Outra característica do escritor é também levar o leitor à reflexão. Um desses textos bastante reflexivos para todos nós, principalmente no momento em que respiramos as eleições, está no livro A República de Platão, um dos maiores filósofos de todos os tempos. Considero-o particularmente muito revelador e também perturbador, pois exemplifica como podemos nos libertar da escuridão (no sentido mais amplo da palavra) imposta pelo “sistema dominador” ou permanecer nesse mundo sensível de opiniões.Em sua narrativa, Platão conta a história de prisioneiros acorrentados dentro de uma caverna, onde as correntes, que os aprisionam, impedem que eles vejam o que se passa fora da caverna, tendo apenas sombras que surgiam e desapareciam diante deles, expondo meros reflexos na parede, além de escutarem os ecos emitidos por onde vinham as tais sombras; por não terem visto outra coisa na vida, acreditavam que aquelas sombras e os ecos eram as únicas verdades que existiam.

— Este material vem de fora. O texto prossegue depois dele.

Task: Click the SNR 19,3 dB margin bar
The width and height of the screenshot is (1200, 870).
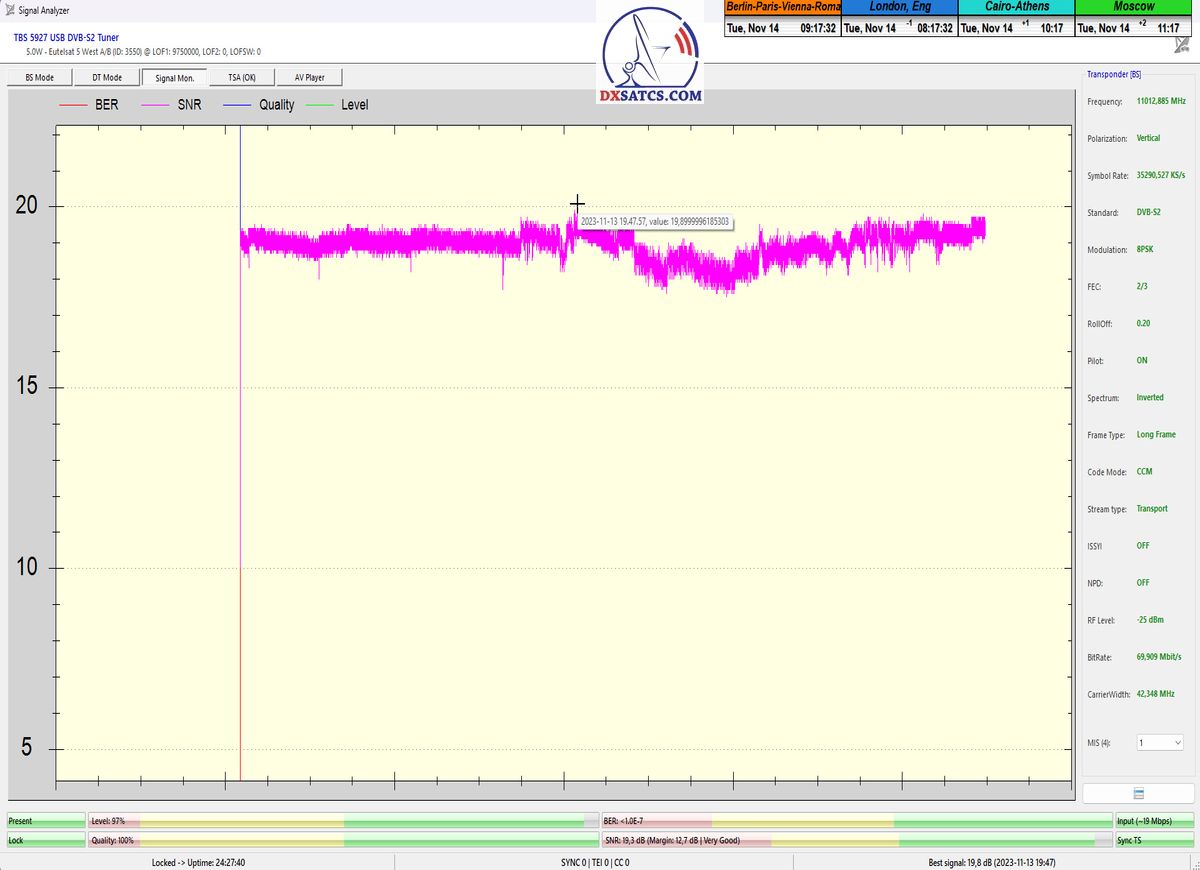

Porém, um desses prisioneiros conseguiu escapar. No primeiro momento, seus olhos não conseguiram reter com nitidez o mundo por causa da luz ofuscante fora da caverna. Aos poucos, percebeu todo um mundo novo diante de si. Esse homem retornaria e contaria aos outros prisioneiros todas as descobertas e, não acreditando nele, o chamaram de louco e sua vida estaria em perigo. O que tudo isso pode significar?

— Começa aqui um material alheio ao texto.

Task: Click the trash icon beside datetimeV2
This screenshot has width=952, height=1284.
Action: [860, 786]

No mito da caverna, Platão vê a infeliz condição da humanidade que vive num mundo de falsas verdades, o mundo de opiniões, cópia do real que ele chamou de sombras. A luz, que em princípio cegou o prisioneiro, é a nova descoberta, ou seja, novas verdades. Voltar e falar aos companheiros sobre estas novas verdade implica numa ação, seja ela por influência do novo ou por ideias plausíveis de transformar os homens e a sociedade a partir da reflexão.Sair da caverna significa se libertar dos grilhões da própria ignorância e da inércia, deixar de pensar por meio dos outros e pensar por nós mesmos. Fora da caverna existe o mundo das idéias, da reflexão e do conhecimento.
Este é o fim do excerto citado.